Diving Myths

From way back when in 1996 ...

NJ Scuba
Diving Myths
by Dr. Jolie Bookspan, author of Diving Physiology in Plain English

Myth 1 - The Dive Reflex Protects You

diving myths

In the dive reflex, heart rate and limb blood flow decrease. Careful science ( that means we didn't accidentally step on the thermisters ) shows time and again that the dive reflex does not reduce the need for oxygen underwater as it does in marine mammals. Field studies ( where you're allowed to step on the thermisters ) indicate that the dive reflex does not extend breath-holding time. Occasional cases of human survival after very cold water near-drowning are not due to the dive reflex. Cold is the likely mechanism behind the reduced metabolism that permits survival.

Decreased heart rate from the dive reflex does not reduce metabolism or the oxygen demands of the body's vital organs. The lowered heart rate and sometimes abnormal heart rhythms resulting from the dive reflex may contribute to blackout underwater, not save you from it.
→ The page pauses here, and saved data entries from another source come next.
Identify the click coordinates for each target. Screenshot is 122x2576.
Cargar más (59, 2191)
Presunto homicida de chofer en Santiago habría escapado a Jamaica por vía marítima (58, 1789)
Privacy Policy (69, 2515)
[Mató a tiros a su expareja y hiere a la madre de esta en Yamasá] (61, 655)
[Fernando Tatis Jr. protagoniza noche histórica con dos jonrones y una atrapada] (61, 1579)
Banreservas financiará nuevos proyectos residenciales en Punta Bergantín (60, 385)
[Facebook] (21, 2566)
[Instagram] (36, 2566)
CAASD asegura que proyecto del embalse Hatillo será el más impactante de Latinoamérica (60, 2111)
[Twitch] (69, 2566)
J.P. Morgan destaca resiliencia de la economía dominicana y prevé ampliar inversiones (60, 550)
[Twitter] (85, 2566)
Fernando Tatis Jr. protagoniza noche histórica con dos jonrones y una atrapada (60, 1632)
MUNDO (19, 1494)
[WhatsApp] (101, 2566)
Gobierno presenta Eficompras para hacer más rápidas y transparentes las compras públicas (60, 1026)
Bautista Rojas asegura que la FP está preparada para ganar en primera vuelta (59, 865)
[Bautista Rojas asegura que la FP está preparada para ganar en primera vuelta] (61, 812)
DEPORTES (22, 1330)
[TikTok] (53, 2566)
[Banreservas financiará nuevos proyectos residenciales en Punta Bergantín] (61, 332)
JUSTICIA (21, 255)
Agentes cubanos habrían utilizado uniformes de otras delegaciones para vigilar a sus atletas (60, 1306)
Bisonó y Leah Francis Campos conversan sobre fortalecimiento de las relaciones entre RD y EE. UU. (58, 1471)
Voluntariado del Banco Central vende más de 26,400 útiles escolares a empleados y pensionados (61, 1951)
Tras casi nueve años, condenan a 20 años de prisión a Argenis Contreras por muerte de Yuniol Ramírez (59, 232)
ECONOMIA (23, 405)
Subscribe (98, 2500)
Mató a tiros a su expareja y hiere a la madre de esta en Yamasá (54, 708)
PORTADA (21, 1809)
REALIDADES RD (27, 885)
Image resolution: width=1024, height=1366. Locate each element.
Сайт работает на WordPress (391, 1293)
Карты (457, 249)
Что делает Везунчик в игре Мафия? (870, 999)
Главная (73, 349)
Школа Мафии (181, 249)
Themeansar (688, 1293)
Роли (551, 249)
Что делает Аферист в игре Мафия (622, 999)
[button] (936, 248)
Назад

The medical term for this is death, which ends these personal dive reflex experiences prematurely. What good is the dive reflex in human divers? The blood vessel constriction in the limbs reduces heat loss.

Myth 2 - Sports drinks DEHYDRATE you

diving myths

A persistent rumor among divers is that sports drinks and juices dehydrate you, and must be diluted or taken in small quantities. Commercial electrolyte and carbohydrate sports drinks are not harmful to divers.

Exercise studies are clear that sports drinks promote rehydration by helping you absorb and retain water. They stimulate your thirst mechanism to keep you drinking and replace needed water. The net effect is more, not less fluid. However if you drink only water your body helpfully responds by having you 'pee' out the water, as there are not enough electrolytes to help absorb and 'hold' the water. The first commercial drink to solve the electrolyte and fluid replacement need was developed at the University of Florida, and named Gatorade(R) for their Gators' mascot. Now, what about the rumors?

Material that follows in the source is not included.